▶ Passage provided
= = =
Implementing a Robots.txt File With Your vBulletin Community
A community owner always wants to increase exposure to his or her site. It goes without saying then that Search Engine Optimization (SEO) is one of the most important ways a webmaster can draw in traffic. SEO can take literally thousands of forms - it in itself is an art, and there are many different ways a site can be optimized for better indexing by Google and other popular engines. We'll be exploring just one of these steps in this article; utilizing a robots.txt file.
Google and the other major search engines continually "crawl" websites throughout the web and analyze the content at the site using a bot (i.e. Googlebot). Depending on a lot of different factors, this "crawl" will affect your site Page Rank (PR) and the order of its listings in Search Engine Result Pages (SERPs) when a user types in a keyword into the engine.
You want your site to be optimized for the best possible crawl by search engines, which can be done through the robots.txt file. This file ensures that your site will display the best content for the engine to view and saves bandwidth by limiting the bots to only "worthwhile" areas of your site.
A robots.txt file is very beneficial to any site, but we are going to explore how it relates to vBulletin community (forum) sites. If you are not using vBulletin you can still learn from this article, though you will have to tweak your own robots.txt file.
One thing to keep in mind:
While the robots.txt file can be used to "hide" content from search engines, remember that a search engine bot views your community as a Guest. This means any private forums, moderator forums, and private messages will not be viewed by the bot. Therefore our robots.txt file will tell bots to both a) ignore functions it is not capable of performing as a Guest and b) ignore areas of the forum with no content.
STEP 1: What is the robots.txt file?
As mentioned earlier, the robots.txt file will optimize how a search engine bot crawls your site (hence the name robots.txt). It is easily made with Notepad or any text editor capable of saving a simple text file.
Robots.txt should be placed in the ROOT directory of any website. You can check if a site has a robots.txt by going to websitename.com/robots.txt (i.e. www.relationshipsandmore.com/robots.txt has one, while www.myspace.com/robots.txt does not)
STEP 2: Understanding a robots.txt file
Although a robots.txt can be made simply, we are going to explore what the text file consists of.
The robots.txt file consists of two main parts.
1) The UserAgent
- The UserAgent line specifies the robot. You can specificy a single Search Engine Bot you'd like to follow your Disallow rules by typing in, for example, "googlebot." But for the most part you are going to want ANY bot that spiders your site to follow the disallow rules, and therefore you would put an asterick (*) as a wild card.
- While you may use the "Allow" command, by default the bot will crawl any directory (visible to a Guest), and therefore you will only want to specify what areas of your community it CAN'T and SHOULDN'T crawl. (Some bots completely ignore any "Allow" commands, and it is not part of the universal standard yet. Further reason one should only use "Disallow"
This allows all bots to crawl your site
This prevents any bot from crawling your site.
= = =
▶ Records supplied
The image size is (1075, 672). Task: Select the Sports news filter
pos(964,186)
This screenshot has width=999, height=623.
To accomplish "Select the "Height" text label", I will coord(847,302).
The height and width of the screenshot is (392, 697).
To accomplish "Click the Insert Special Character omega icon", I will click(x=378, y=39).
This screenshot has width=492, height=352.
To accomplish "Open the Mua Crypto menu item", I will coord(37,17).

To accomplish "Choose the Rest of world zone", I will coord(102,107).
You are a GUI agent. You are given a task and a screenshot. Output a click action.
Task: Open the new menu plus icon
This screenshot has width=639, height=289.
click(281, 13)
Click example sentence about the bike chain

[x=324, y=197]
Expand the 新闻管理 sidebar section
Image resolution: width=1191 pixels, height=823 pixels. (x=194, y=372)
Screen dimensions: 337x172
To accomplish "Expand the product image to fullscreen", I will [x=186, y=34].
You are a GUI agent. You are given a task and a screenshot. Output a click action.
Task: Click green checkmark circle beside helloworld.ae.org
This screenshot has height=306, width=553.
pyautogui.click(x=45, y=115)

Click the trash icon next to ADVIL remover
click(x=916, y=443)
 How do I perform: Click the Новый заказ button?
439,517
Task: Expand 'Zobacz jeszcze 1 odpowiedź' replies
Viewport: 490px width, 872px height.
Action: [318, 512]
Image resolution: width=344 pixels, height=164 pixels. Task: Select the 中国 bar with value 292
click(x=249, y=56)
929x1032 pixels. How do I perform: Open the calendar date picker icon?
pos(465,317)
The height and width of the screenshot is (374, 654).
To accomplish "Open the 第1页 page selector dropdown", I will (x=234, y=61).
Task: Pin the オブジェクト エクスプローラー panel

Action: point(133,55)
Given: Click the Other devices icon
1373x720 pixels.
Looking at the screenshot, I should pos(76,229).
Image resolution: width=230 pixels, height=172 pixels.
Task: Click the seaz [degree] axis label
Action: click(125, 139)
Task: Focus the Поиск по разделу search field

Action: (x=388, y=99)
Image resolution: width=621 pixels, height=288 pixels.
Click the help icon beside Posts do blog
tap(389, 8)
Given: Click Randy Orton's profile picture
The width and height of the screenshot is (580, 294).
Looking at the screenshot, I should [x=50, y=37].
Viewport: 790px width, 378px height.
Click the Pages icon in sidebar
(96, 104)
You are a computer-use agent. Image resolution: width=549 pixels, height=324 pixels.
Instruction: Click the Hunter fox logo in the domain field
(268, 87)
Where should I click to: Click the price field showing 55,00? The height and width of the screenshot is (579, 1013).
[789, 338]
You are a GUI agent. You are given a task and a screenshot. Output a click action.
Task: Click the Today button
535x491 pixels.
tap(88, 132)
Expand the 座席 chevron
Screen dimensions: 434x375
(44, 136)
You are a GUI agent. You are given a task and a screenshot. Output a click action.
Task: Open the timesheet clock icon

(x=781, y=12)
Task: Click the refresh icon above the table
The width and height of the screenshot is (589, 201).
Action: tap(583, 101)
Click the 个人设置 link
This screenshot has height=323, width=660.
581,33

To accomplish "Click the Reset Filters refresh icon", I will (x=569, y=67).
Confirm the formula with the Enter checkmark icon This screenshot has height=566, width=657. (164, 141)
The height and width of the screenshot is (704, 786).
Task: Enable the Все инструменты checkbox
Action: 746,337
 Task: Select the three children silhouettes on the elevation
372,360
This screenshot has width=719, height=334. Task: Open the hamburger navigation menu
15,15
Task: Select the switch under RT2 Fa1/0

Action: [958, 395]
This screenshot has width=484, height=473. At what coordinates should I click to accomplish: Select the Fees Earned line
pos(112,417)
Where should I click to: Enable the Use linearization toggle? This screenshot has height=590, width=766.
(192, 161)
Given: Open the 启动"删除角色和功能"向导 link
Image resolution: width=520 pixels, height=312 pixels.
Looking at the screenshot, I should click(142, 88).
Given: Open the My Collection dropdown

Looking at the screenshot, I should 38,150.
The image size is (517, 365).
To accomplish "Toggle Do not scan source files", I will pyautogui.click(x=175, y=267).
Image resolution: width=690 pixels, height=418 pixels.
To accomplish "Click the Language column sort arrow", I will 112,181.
= = =
▶ Tasks and exercises
1. Please give the rows again word for word, starting at the row that contains "Click the trash icon next to ADVIL remover" and stopping after the row that contains "Action: point(133,55)".
2. Proceed with the article on robots.txt files for vBulletin communities from the point where it stops.

▶ Exercise results
1.
Click the trash icon next to ADVIL remover
click(x=916, y=443)
 How do I perform: Click the Новый заказ button?
439,517
Task: Expand 'Zobacz jeszcze 1 odpowiedź' replies
Viewport: 490px width, 872px height.
Action: [318, 512]
Image resolution: width=344 pixels, height=164 pixels. Task: Select the 中国 bar with value 292
click(x=249, y=56)
929x1032 pixels. How do I perform: Open the calendar date picker icon?
pos(465,317)
The height and width of the screenshot is (374, 654).
To accomplish "Open the 第1页 page selector dropdown", I will (x=234, y=61).
Task: Pin the オブジェクト エクスプローラー panel

Action: point(133,55)

2.
STEP 3: Structuring a robots.txt file
How can you make the best possible robots.txt file for your vBulletin community? After much testing, this appears to be the best possible combination for optimizing crawls and reducing bandwidth:
The above can simply be copy and pasted into Notepad, saved as robots.txt and uploaded to your community root directory via FTP.Code:User-agent: * Disallow: /admincp/ Disallow: /announcement.php Disallow: /calendar.php Disallow: /cron.php Disallow: /editpost.php Disallow: /faq.php Disallow: /joinrequests.php Disallow: /login.php Disallow: /member.php Disallow: /misc.php Disallow: /modcp/ Disallow: /moderator.php Disallow: /newreply.php Disallow: /newthread.php Disallow: /online.php Disallow: /printthread.php Disallow: /private.php Disallow: /profile.php Disallow: /register.php Disallow: /search.php Disallow: /sendmessage.php Disallow: /showgroups.php Disallow: /showpost.php Disallow: /subscription.php Disallow: /subscriptions.php Disallow: /threadrate.php Disallow: /usercp.php
If you're simply looking for a quick SEO solution, you can stop after you upload the robots.txt file. If you want to understand (a) why the robots.txt is structured in this way and (b) why those certain directories were disallowed, then continue on...
STEP 4: Deciphering the robots.txt file
The more minimal you can keep your robots.txt file, the better it is for bots. Notice how there are no line spaces between the Disallows and the Useragent. This is important. Also it is possible to use "notes" in your robots.txt, for example:
#stops bot from crawling the "Send PM"
#stops bot from crawling the "register" page
But it is not recommended. A big mistake some people have made is putting comments on the same line. If you already have a robots.txt make sure it NOT set up like this (if it has comments):
Disallow: /sendmessage.php #stops bot from crawling the "Send PM" page
Disallow: /register.php #stops bot from crawling the "register" page
It is best to remove comments altogether, but if necessary, make sure it is done properly.
STEP 5: So, what did you disallow?
The above robots.txt file is optimized for any vBulletin community. I see no point in listing why ALL of those directories are being disallowed by the robots.txt, but I will outline a few of them:
/sendmessage.php - nothing to crawl in the "Contact Us" form (i.e. sending comments to administrator)
/printthread.php - bot has already crawled your thread, no need for it to also crawl your "printable" version
/admincp - Can't access, so "don't waste time/resources"
/modcp - Can't access, so "don't waste time/resources"
/faq.php - Nothing much it can crawl in your FAQ
/online.php - Why look at Who's Viewing your site? Again, no content.
ENDING BUSINESS: Checking for Common Mistakes
Hopefully you've used the above robots.txt file for your vBulletin community. But here are some common things to check for if you already have one for your community.
1. Is it working? www.yoursite.com/robots.txt - You must be able to access it this way
2. Don't get your Useragent and Disallow lines mixed up.
3. Do NOT put multiple directories on one page:
Disallow: /threadrate.php /usercp.php (BAD!!!)
4. Always edit your robots.txt in UNIX mode and upload in ASCII. Many FTP clients will make the transformation to Unix line enders for you, some will not.
5. It is better practice to have your #Comments on a line by themselves
6. Capitalization! Do not do it in all capitals! Useragent and Disallow are not case-sensitive, but DIRECTORY names are:
DISALLOW: /JoinRequests.PHP (BAD!!!)
Disallow: /joinrequests.php (Good!)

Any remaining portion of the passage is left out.